Chad Madden / Unsplash

Chad Madden / Unsplash

Yayo Delgado

Yayo Delgado

La alfombra del salón de casa de mis abuelos Antonio y Pilar era gigante. Ocupaba todo el suelo, desde el mueble de la tele hasta los sofás. En un armario al final del pasillo, junto al comedor donde cenábamos en Nochebuena, estaba la caja de los juguetes. Dentro de la caja había otra cajita pequeña en la que había una colección de dados. Había por lo menos veinte dados, de diferentes colores y tamaños, de juegos antiguos de mis tíos, que habían acabado allí. Llegábamos los primeros, casi a media tarde algunos años. La casa olía a guiso, a zanahorias pochadas y a piñones fritos. Mi abuela me recibía en la puerta y me daba cuatro besos sonoros muy fuertes en la cabeza, mientras me apretaba contra ella. Recuerdo el tacto y el olor de su bata, cubierta por un delantal. Me llevaba de la mano hasta el comedor, antes de ir al salón, antes de dejar el abrigo, y me enseñaba ‘La Bandeja’. Un alarde exquisito de turrones, mazapanes, polvorones, peladillas y fruta escarchada, y me decía que podía coger una cosa. Casi siempre cogía un trozo de turrón de chocolate y un mazapán.

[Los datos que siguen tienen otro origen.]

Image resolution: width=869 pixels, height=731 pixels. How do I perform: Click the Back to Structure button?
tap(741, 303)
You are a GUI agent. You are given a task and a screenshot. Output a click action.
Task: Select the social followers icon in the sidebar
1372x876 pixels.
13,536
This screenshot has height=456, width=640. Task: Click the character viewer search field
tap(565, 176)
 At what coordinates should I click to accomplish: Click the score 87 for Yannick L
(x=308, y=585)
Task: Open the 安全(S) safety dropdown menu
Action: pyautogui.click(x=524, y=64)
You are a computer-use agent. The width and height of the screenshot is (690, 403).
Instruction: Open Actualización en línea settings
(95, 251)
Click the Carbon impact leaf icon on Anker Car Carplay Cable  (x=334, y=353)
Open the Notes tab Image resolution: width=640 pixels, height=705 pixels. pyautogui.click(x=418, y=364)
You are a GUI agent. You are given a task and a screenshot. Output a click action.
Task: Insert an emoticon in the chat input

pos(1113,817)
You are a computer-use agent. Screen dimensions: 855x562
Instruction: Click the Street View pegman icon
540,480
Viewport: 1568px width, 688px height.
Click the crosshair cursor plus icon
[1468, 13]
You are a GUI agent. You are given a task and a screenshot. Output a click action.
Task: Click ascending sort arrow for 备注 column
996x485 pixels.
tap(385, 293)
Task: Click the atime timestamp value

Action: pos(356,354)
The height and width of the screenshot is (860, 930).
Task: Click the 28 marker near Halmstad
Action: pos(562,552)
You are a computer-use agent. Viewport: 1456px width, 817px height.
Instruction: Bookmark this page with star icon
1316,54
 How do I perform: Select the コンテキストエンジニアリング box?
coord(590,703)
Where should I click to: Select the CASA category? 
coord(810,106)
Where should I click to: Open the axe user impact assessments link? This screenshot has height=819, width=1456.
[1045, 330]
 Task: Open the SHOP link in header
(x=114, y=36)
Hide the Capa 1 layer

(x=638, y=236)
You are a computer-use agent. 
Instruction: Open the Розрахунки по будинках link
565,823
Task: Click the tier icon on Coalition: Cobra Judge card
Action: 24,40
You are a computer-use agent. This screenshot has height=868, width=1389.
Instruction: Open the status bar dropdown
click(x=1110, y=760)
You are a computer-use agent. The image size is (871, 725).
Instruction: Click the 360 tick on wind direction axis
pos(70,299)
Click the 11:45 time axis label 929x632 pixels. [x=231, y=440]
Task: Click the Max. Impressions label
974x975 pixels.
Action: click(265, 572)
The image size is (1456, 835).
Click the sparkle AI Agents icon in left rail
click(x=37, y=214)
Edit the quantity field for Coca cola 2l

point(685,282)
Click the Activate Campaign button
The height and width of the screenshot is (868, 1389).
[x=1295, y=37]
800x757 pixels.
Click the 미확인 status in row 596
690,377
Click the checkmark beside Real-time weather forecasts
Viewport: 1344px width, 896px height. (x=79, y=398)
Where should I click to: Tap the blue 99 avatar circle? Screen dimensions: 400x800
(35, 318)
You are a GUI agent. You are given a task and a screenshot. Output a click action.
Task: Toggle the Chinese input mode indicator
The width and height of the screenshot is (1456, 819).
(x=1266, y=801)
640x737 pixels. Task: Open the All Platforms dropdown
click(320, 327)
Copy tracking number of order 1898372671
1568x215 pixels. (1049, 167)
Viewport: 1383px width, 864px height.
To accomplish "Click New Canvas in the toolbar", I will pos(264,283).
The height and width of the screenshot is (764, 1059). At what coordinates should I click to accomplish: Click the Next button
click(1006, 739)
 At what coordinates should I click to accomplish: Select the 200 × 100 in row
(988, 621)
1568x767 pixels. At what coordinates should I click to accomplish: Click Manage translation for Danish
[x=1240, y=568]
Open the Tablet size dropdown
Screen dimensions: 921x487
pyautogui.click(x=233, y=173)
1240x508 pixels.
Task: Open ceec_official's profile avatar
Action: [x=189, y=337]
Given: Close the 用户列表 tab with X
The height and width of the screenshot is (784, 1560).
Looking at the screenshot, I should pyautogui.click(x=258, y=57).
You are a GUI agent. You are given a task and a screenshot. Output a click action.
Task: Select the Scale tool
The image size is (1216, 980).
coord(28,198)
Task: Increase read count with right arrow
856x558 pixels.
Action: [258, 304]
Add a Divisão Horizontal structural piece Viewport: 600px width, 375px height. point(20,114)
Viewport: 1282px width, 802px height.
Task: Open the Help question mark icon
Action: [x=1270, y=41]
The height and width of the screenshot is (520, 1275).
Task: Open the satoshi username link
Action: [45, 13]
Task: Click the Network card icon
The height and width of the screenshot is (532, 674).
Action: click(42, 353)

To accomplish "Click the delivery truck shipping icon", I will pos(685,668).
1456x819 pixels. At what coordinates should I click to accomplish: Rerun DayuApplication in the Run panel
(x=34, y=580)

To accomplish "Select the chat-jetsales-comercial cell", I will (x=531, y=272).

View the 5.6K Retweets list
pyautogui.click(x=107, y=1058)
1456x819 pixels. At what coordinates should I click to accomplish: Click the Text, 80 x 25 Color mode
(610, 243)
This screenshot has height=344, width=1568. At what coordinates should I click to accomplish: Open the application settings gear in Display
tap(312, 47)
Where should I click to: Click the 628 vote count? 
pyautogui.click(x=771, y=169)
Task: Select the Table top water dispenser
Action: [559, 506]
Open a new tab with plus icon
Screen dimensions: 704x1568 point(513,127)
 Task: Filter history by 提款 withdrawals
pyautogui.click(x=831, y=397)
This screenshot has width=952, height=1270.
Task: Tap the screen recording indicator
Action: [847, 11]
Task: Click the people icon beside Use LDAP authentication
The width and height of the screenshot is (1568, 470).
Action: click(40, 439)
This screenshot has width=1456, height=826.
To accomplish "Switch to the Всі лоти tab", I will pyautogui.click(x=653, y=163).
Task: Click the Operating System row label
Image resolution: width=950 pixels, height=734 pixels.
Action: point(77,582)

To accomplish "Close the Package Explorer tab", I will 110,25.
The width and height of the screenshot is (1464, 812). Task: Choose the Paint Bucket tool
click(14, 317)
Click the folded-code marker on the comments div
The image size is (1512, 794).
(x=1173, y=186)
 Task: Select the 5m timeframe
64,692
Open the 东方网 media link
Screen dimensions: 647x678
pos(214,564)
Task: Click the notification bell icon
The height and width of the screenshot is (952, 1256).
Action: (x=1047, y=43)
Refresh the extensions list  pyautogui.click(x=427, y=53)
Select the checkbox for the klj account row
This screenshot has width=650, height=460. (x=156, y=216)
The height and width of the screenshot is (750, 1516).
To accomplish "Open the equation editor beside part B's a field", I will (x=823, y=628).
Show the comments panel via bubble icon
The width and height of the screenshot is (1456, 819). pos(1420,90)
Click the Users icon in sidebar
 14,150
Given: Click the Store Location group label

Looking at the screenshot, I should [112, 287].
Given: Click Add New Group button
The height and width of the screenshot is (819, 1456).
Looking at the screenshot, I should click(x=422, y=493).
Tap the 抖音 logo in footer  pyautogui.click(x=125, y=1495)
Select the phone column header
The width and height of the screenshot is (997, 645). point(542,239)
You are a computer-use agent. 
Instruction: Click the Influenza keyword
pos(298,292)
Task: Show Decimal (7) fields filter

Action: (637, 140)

Antes de que viniera todo el mundo, cogía mi cajita de dados y me ponía a jugar a uno de mis juegos preferidos de mi niñez. La alfombra tenía unos caminos marcados, casi como un laberinto, que tenían dibujos que perfectamente se podrían identificar como casillas de un juego. Los dados eran ciclistas. Los tiraba y sumaban las casillas que salían, y así iban compitiendo. Siempre ganaba un dadico pequeñísimo, amarillo, con los números en negro. Era mi preferido. Aquel dado llegó a ser un ídolo. Supongo que incluso aprendí a tirar el seis con aquel dado. Así, empezaban mis Nochebuenas. Luego iban llegando primos y tíos, y la casa se convertía en un jolgorio. La bandeja venía al salón y mi abuela me guiñaba un ojo, porque yo ya la había catado el primero.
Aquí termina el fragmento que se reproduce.